Photos courtesy of the Allegheny National Forest
In celebration of the Clarion River’s status as Pennsylvania’s 2019 River of the Year, the Pennsylvania Great Outdoors Visitors Bureau will share one excerpt each month this year from the book “True Tales of Clarion River,” published in 1933 by George P. Sheffer and the Northwestern Pennsylvania Raftsmen’s Association. The below story was written by John Reck of St. Marys, Pennsylvania.
In the year of 1887 I made my first trip on the Clarion river from Millcreek to the mouth. Oh, what a trip that was! ! ! It was about the first of June and the sun was warm and pleasant, the river was on a good rafting stage and everyone was on his toes.
Our craft was a board raft containing 60,000 feet of lumber and carrying 40,000 lath. James Morgan was pilot, while Frank Morgan and I were on the front end. Mother Williams had put up a big lunch of sandwiches and that famous ginger bread for us. And how we did go for it! ! !
The bracket dam was full of water and when we were ready to go W.R. Reck cut the bracket and away we went. Our raft was second to go out and of course our oar was unshipped and laying back on the raft. Half of the raft went under water when we made the dive over the dam.
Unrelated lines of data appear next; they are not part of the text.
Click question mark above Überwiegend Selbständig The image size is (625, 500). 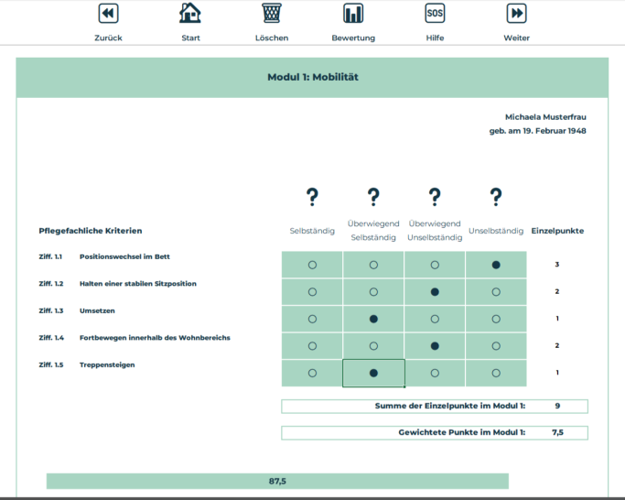pos(373,196)
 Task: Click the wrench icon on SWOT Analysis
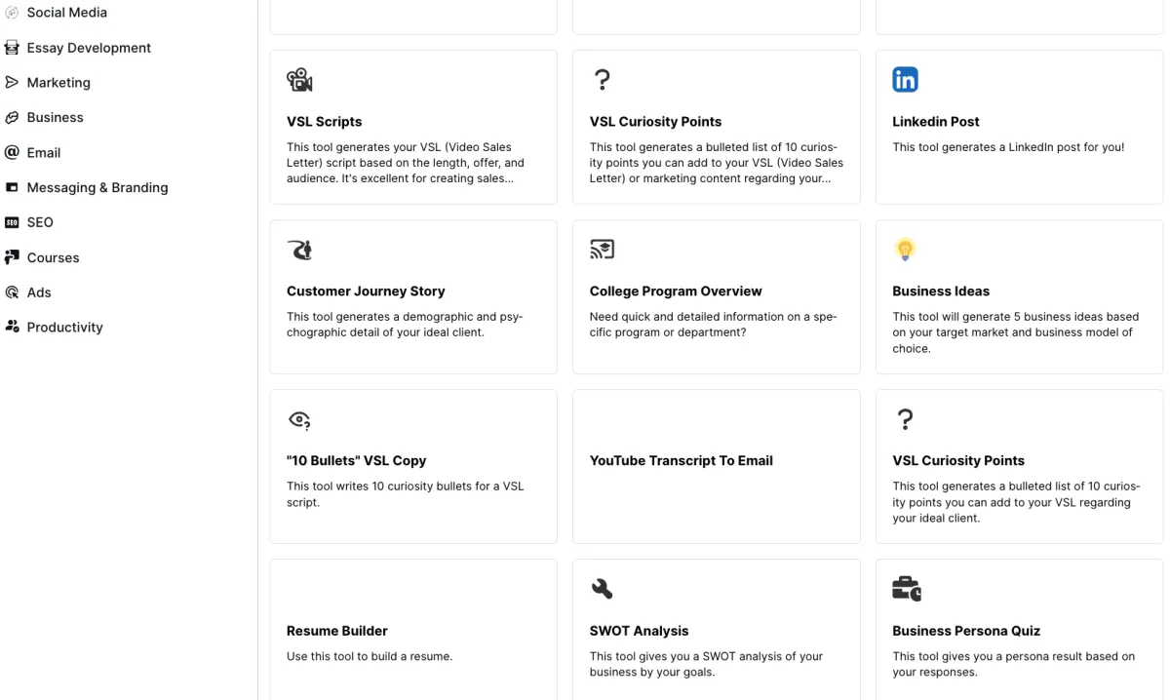[602, 589]
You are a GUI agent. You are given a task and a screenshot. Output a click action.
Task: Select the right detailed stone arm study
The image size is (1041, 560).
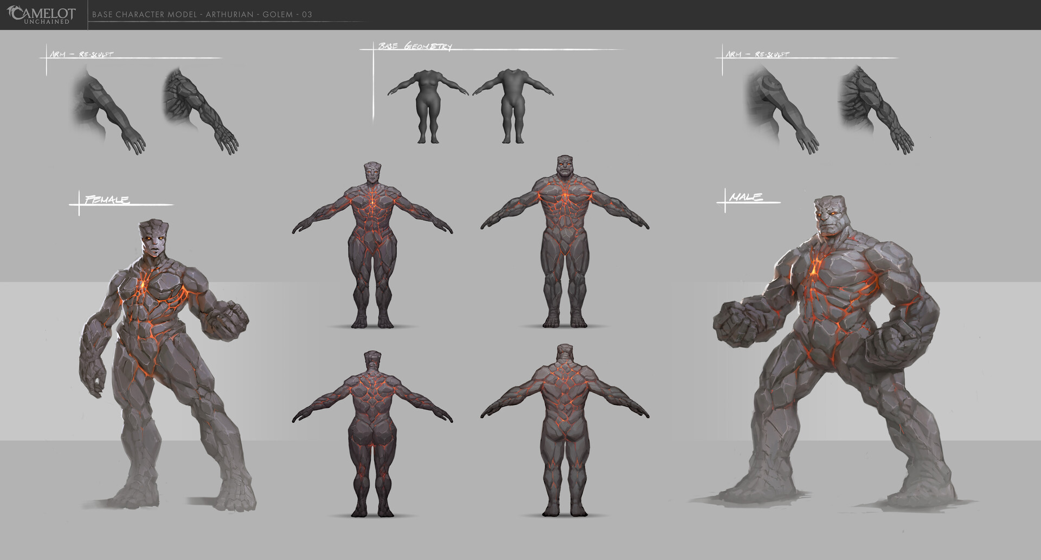[x=873, y=106]
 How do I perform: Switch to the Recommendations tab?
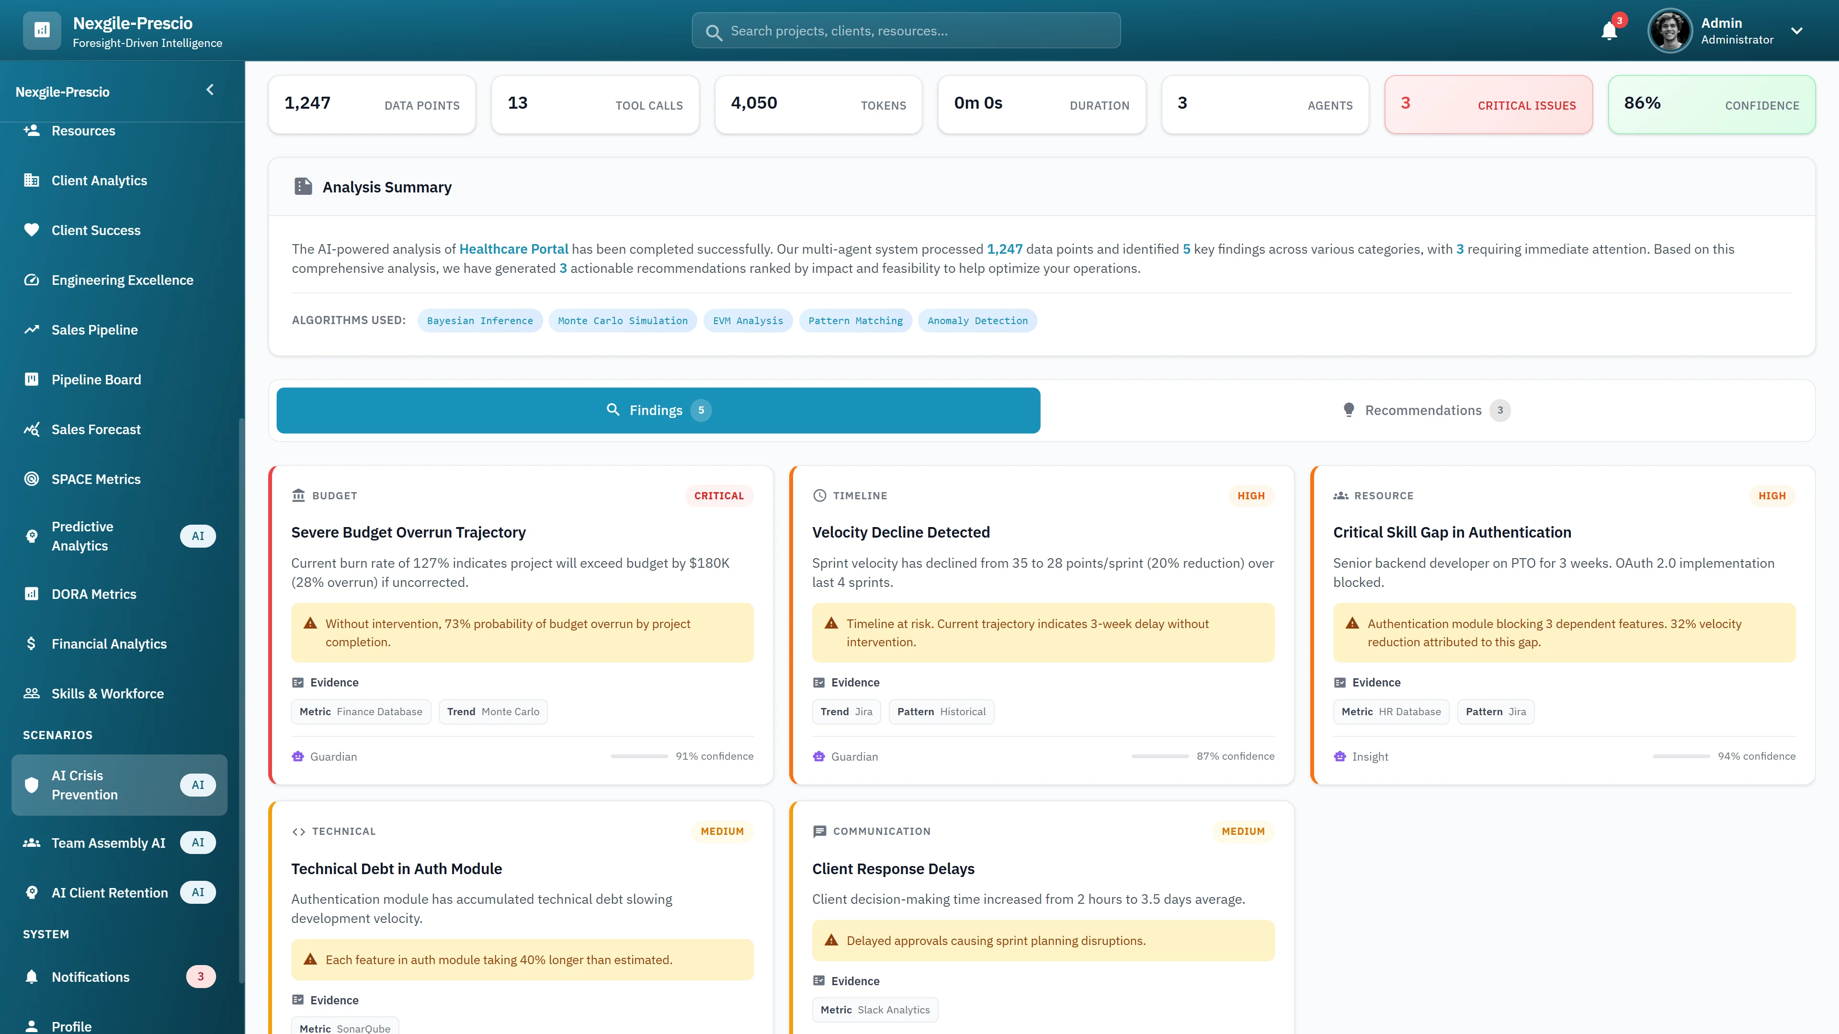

When the raft came up you should have seen my old pal, Frank, grab that oar and put in on the pin, and then see us grab hold and pull to keep off that pier.
Had it not been for the little man with the whiskers and the big boots (Mr. Rulofson) we would have gone over the bridge instead of under it. He was the man who owned the lumber and how he could holler, “Right, Boys, Left.”
On we went, down around the bend and through those beautiful hills. We had no more trouble until we came to Grass Flats. There another raft hit the corner of ours and we had to pull like the devil for twenty minutes to keep from hitting the bank.
We reached the mouth of the Clarion safely and ran and walked two miles up the river to Foxburg where we had supper. Of course the pilot, Mr. Morgan, paid all the bills.
We took the train for Clarion at Foxburg. This was a great treat, as we did not get many train rides in those days.
We arrived in Clarion at about 10:00 P. M. and then walked back to Millcreek that night. It was all fun, but when we reached home I was tired and ready to call it a day.
That was my first trip on the river and was made 47 years ago. What a life, and what fun! ! !
Those interested in the lumber history of the Clarion River can visit the Allegheny National Forest’s Marienville Ranger Station, where you can see a display model of the type of timber raft used during this industry’s heyday.